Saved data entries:
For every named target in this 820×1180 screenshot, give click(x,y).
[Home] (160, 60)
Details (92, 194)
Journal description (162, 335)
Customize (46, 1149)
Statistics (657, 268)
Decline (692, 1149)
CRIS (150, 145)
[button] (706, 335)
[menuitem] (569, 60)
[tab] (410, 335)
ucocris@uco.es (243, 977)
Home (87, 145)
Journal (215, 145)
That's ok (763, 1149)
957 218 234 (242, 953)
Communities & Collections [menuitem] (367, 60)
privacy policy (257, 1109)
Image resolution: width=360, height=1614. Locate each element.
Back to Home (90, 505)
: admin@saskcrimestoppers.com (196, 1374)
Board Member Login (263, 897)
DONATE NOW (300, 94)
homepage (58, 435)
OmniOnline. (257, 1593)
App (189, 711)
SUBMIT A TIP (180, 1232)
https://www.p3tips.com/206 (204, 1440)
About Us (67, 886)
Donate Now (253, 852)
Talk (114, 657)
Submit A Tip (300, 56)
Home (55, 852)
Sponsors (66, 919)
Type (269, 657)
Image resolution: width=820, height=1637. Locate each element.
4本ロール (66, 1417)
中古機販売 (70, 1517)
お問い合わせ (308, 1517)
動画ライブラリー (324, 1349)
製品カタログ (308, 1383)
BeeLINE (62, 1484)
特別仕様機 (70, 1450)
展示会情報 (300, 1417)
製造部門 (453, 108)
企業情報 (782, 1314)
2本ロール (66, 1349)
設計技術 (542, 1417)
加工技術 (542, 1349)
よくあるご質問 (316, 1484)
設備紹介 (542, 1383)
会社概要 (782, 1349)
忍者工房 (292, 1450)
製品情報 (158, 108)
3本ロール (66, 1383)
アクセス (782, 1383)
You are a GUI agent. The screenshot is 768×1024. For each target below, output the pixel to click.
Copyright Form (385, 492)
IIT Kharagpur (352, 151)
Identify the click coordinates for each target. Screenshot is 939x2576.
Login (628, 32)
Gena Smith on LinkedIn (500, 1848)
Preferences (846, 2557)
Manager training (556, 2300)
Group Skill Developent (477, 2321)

**Exercise:**
Write down, word for word, the lines above from the one containing "privacy policy (257, 1109)" through the one containing "4本ロール (66, 1417)", both ends included.

**Exercise result:**
privacy policy (257, 1109)
Image resolution: width=360, height=1614. Locate each element.
Back to Home (90, 505)
: admin@saskcrimestoppers.com (196, 1374)
Board Member Login (263, 897)
DONATE NOW (300, 94)
homepage (58, 435)
OmniOnline. (257, 1593)
App (189, 711)
SUBMIT A TIP (180, 1232)
https://www.p3tips.com/206 (204, 1440)
About Us (67, 886)
Donate Now (253, 852)
Talk (114, 657)
Submit A Tip (300, 56)
Home (55, 852)
Sponsors (66, 919)
Type (269, 657)
Image resolution: width=820, height=1637. Locate each element.
4本ロール (66, 1417)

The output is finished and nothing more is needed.